### Work to be completed
Copy the rows from the line with "This screenshot has width=1406, height=892." up to and including the line with "series-swatch-eastern-europe is located" with no changes, and leave the pictures out of your answer.

### Supplied records
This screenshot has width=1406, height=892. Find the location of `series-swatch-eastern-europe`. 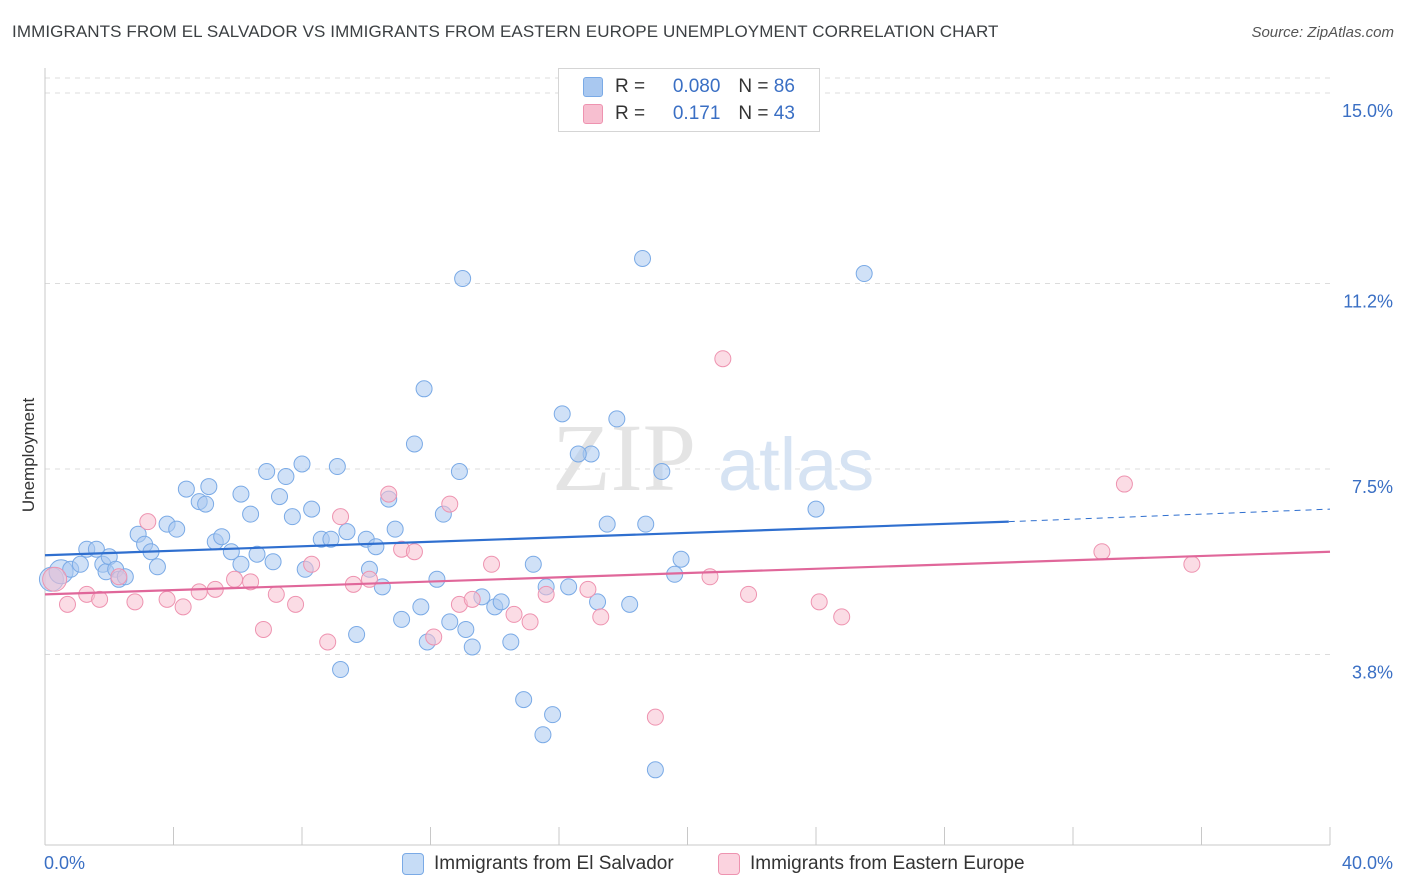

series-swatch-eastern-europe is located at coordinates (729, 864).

---

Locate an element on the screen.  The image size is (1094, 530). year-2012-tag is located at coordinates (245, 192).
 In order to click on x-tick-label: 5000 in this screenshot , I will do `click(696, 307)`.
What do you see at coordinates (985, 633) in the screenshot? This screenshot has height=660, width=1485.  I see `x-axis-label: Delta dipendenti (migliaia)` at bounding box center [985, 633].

### Task solution
This screenshot has width=1406, height=892. Find the location of `series-swatch-eastern-europe`. 

series-swatch-eastern-europe is located at coordinates (729, 864).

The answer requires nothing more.